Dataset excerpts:
····················

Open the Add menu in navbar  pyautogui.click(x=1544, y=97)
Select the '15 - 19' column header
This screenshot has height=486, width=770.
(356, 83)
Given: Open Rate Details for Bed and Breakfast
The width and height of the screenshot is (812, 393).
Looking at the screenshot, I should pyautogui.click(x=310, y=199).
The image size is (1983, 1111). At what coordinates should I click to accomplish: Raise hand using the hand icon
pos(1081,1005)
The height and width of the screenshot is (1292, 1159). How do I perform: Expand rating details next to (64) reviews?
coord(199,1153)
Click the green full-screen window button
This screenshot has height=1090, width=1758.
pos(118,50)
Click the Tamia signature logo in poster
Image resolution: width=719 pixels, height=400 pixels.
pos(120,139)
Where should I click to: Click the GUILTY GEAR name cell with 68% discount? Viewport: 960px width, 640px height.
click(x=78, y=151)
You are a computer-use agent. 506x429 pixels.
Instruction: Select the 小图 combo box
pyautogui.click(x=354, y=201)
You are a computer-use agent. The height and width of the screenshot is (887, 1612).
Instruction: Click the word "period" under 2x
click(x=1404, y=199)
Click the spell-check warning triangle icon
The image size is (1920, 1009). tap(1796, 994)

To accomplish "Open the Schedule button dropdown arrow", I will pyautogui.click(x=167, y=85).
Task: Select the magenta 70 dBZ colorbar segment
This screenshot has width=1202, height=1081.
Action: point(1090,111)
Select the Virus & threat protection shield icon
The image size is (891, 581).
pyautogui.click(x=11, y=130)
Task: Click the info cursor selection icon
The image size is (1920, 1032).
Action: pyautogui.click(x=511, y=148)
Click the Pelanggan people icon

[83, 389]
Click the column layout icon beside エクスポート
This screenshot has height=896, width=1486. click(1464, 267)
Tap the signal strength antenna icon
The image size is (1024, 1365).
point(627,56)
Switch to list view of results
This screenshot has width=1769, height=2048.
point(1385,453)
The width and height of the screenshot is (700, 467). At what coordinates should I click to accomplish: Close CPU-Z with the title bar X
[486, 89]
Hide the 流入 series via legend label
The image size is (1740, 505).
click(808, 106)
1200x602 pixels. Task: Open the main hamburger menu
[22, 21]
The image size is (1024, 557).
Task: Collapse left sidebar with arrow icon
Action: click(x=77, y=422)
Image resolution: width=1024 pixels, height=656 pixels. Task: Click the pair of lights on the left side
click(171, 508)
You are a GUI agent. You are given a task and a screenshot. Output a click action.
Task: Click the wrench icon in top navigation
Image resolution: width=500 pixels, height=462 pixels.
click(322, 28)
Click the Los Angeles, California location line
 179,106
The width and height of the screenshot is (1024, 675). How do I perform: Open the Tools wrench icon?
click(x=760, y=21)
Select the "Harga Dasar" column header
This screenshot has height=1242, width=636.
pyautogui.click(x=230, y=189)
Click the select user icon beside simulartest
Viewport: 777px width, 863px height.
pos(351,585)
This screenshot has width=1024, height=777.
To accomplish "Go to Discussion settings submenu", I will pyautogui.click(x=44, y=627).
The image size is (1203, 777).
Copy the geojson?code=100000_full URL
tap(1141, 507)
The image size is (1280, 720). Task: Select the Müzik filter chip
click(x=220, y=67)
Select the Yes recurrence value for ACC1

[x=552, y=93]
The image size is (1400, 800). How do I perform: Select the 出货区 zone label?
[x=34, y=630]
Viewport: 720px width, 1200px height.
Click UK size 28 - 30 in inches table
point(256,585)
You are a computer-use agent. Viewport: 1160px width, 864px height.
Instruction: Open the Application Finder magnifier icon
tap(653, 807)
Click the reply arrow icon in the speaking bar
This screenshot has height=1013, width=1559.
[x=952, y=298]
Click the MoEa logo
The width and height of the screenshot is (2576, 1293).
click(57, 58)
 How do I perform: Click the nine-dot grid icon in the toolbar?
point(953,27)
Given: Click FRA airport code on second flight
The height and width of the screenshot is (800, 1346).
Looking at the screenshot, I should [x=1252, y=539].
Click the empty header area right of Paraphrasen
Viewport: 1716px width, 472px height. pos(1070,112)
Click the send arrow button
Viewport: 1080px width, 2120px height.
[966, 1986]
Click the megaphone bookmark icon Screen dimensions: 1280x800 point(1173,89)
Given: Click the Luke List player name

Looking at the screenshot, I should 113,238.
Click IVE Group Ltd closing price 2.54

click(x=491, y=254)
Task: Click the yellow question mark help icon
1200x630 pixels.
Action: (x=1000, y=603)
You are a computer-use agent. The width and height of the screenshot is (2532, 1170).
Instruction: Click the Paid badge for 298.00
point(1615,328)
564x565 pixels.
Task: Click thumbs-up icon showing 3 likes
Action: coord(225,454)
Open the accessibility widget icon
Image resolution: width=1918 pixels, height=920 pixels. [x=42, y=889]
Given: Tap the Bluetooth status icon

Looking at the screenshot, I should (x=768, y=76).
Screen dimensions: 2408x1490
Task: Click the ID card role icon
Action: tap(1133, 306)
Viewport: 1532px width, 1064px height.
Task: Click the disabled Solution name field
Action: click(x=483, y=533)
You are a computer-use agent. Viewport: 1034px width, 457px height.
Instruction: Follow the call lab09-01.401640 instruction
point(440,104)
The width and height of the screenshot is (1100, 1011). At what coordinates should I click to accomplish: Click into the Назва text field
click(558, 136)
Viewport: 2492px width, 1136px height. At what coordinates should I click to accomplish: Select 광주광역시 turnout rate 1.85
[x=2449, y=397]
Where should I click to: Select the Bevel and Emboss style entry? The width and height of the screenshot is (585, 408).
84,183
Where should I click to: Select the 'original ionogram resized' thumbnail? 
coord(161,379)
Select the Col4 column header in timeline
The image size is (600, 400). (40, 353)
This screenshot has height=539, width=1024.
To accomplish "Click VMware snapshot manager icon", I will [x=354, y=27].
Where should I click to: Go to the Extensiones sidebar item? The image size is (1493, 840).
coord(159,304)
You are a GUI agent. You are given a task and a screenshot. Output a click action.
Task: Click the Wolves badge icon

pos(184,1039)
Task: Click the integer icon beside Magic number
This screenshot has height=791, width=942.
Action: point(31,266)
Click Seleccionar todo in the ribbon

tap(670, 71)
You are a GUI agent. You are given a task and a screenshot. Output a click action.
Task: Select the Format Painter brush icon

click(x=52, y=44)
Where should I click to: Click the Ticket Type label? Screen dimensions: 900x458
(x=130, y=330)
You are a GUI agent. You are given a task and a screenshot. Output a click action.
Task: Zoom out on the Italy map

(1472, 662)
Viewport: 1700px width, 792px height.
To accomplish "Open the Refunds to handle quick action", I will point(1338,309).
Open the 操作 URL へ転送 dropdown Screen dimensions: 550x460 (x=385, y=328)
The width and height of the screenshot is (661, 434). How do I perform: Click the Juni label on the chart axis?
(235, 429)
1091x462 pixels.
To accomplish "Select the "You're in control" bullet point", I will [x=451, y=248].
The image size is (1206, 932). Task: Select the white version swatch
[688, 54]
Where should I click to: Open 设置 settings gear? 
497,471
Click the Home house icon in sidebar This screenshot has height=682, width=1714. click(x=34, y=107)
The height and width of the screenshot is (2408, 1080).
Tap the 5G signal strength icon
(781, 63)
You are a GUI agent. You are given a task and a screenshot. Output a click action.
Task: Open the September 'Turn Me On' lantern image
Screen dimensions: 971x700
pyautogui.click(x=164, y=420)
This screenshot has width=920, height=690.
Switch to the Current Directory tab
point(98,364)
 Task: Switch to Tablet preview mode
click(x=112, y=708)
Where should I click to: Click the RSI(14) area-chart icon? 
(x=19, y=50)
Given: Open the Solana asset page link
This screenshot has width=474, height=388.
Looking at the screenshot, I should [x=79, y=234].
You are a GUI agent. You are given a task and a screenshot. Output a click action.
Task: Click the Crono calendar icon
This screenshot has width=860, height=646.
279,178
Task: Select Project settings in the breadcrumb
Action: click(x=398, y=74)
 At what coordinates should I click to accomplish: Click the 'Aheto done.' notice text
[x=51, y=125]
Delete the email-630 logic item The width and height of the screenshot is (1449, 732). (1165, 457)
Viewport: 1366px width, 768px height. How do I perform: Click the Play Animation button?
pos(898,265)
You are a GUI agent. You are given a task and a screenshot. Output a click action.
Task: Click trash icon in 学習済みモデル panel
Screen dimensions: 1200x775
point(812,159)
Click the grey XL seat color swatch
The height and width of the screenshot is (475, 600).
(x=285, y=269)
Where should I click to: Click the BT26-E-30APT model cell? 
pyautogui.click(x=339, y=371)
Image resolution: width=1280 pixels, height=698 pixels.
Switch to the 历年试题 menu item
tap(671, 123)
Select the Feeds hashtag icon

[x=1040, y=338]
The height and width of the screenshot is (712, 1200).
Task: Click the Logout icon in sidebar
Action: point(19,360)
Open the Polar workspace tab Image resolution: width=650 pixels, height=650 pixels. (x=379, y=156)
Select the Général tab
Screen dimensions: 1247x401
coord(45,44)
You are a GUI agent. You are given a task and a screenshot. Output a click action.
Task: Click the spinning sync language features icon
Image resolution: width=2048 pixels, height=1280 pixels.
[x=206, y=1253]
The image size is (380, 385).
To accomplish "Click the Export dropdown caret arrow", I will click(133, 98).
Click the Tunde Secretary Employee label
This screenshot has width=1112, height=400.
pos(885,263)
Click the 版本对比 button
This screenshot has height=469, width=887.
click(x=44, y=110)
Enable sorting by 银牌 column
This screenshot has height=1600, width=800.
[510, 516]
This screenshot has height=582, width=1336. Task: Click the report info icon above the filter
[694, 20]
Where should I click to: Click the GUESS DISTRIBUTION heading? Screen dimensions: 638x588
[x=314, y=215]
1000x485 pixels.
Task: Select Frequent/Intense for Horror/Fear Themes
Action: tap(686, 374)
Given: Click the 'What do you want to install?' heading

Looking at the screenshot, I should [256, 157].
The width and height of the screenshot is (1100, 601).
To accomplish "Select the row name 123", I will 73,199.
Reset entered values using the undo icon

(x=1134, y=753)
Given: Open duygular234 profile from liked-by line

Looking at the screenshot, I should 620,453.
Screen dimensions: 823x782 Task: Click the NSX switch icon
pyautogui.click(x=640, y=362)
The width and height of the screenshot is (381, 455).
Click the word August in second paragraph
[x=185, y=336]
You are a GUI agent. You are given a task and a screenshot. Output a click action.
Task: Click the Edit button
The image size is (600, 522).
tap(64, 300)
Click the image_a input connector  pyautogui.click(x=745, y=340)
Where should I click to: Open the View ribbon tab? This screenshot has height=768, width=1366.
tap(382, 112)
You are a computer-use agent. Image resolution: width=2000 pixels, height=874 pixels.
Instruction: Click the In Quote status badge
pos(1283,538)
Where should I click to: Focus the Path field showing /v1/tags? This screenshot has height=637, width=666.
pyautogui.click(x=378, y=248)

····················

## Prompt
Your answer must consist solely of the lines above between the line holding "This screenshot has height=539, width=1024." and the line holding "Viewport: 1700px width, 792px height.", inclusive, copied exactly.

## Task response
This screenshot has height=539, width=1024.
To accomplish "Click VMware snapshot manager icon", I will [x=354, y=27].
Where should I click to: Go to the Extensiones sidebar item? The image size is (1493, 840).
coord(159,304)
You are a GUI agent. You are given a task and a screenshot. Output a click action.
Task: Click the Wolves badge icon

pos(184,1039)
Task: Click the integer icon beside Magic number
This screenshot has height=791, width=942.
Action: point(31,266)
Click Seleccionar todo in the ribbon

tap(670, 71)
You are a GUI agent. You are given a task and a screenshot. Output a click action.
Task: Select the Format Painter brush icon

click(x=52, y=44)
Where should I click to: Click the Ticket Type label? Screen dimensions: 900x458
(x=130, y=330)
You are a GUI agent. You are given a task and a screenshot. Output a click action.
Task: Zoom out on the Italy map

(1472, 662)
Viewport: 1700px width, 792px height.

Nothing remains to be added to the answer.